» WORK INSTRUCTIONS:
1. Update the Steelhead Diner review starting at "We started with" and stopping after "rate an okay.", putting "Remoulade" wherever "Tiger Sauce" appears.
2. Write the next part of the Steelhead Diner review, picking up after its last sentence.

» DOCUMENT SECTION:
__________________________________________________

The Steelhead Diner is a large place right next to Pike Place Market. Two walls of windows look out over the crowds of people. Seating is in booths, bar counter and kitchen counter stools and tables. Decorations between the booths is with acrylic encased fly fishing lures and photos of lures also decorate the walls. On the weekend the midday menu is for brunch. Service is efficient and friendly and the noise level is livable. It is a great location with a lively crowd but the unexciting food lacks soul.
We started with the Dungeness Crab and Bay Shrimp Tater Tots served with Tiger Sauce and Celery Leaf Salad. They sounded wonderful and were quite crisp and not too greasy. The sauce had a bit of horseradish taste and was nice as were the vegetables on top. However the tots needed a bit of salt and any shellfish taste was non existent. The textural contrasts were fun but the overall result would rate an okay.

__________________________________________________

» EXTRACTED RECORDS:
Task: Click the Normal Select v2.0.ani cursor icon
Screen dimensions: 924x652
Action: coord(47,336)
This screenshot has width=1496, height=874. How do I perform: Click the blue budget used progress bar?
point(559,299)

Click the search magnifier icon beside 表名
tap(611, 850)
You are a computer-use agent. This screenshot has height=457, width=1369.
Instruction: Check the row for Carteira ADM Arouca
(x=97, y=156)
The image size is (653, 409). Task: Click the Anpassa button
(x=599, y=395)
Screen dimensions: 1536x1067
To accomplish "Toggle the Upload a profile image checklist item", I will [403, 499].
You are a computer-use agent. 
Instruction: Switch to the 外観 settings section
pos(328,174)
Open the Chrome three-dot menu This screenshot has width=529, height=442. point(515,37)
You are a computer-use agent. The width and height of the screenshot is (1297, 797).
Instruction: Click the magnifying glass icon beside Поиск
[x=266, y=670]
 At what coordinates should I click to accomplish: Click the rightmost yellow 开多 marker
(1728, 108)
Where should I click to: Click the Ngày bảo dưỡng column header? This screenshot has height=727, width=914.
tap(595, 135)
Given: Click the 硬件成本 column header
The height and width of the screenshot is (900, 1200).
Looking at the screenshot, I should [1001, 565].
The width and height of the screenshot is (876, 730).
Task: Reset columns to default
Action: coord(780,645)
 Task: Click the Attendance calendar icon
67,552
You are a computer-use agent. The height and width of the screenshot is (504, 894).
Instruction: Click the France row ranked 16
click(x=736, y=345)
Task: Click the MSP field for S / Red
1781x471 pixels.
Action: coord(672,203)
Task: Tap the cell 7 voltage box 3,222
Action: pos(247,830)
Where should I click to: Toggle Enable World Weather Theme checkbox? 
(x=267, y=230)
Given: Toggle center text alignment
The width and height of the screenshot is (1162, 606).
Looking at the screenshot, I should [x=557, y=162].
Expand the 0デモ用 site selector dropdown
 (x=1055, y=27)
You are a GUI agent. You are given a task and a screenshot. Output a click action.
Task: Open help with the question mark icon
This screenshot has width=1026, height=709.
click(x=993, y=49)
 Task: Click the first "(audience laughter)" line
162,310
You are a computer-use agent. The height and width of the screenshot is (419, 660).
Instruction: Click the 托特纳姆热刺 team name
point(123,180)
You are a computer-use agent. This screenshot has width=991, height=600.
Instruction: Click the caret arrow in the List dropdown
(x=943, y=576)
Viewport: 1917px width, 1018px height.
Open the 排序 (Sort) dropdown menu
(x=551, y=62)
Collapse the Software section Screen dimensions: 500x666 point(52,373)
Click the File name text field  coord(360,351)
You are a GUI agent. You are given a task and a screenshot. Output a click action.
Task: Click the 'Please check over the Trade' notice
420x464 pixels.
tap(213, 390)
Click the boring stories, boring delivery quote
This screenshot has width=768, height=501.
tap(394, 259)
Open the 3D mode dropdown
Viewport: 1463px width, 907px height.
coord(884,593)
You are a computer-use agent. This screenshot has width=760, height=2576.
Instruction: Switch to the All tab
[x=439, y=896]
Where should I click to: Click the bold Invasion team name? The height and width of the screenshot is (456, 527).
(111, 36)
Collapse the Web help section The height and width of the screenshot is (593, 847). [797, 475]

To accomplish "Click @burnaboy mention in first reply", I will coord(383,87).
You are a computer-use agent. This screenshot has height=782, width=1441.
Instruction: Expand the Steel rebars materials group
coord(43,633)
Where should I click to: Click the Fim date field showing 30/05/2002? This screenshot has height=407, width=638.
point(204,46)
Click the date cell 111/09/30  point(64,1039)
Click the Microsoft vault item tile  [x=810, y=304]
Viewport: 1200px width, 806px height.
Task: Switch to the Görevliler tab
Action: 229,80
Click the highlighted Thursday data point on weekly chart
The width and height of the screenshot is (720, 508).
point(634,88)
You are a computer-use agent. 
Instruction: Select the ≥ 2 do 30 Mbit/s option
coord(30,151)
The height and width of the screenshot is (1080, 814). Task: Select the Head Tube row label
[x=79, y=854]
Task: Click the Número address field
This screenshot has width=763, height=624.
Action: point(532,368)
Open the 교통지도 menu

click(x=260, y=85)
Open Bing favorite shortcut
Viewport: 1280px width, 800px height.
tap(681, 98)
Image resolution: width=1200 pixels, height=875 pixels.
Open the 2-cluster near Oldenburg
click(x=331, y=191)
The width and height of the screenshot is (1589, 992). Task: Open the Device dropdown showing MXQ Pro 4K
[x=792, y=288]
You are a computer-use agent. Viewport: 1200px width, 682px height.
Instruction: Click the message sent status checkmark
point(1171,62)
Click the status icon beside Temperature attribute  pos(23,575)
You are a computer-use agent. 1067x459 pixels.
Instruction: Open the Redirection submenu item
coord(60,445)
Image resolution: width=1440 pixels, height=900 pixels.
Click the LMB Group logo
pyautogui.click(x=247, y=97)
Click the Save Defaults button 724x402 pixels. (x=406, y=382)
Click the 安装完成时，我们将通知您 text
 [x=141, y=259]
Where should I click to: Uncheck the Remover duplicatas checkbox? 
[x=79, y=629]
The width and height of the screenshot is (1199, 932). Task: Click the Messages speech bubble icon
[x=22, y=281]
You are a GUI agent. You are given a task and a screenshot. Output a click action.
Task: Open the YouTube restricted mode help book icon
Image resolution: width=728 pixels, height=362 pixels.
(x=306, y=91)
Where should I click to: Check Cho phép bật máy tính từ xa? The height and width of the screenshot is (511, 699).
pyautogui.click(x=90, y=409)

__________________________________________________

» EXERCISE RESULTS:
1.
We started with the Dungeness Crab and Bay Shrimp Tater Tots served with Remoulade and Celery Leaf Salad. They sounded wonderful and were quite crisp and not too greasy. The sauce had a bit of horseradish taste and was nice as were the vegetables on top. However the tots needed a bit of salt and any shellfish taste was non existent. The textural contrasts were fun but the overall result would rate an okay.

2.
For an main dish we had the Grilled Marinated Washington Hanger Steak and Eggs which was served with roasted shiitake mushrooms, hickory bacon, Marchand de Vin and a poached egg. The pieces of meat were quite chewy but nicely rare. A couple pieces of toast were underneath to give some crisp texture and absorb the sauce. The bacon was nicely meaty and tasty and way overshadowed the flavor of the meat. The beef was the toughest flat iron I’ve had and I wondered if another cut had been used instead. The poached eggs were too cooked for their yolks to add richness to the fine sauce which did need that addition. It was a good looking dish but the flavor, other than the bacon, just didn’t match the looks. One other gripe was the amount of parsley that covered the dish – it didn’t add to the dish nor add to the appearance. This plate went back to the kitchen with a lot of food still on it.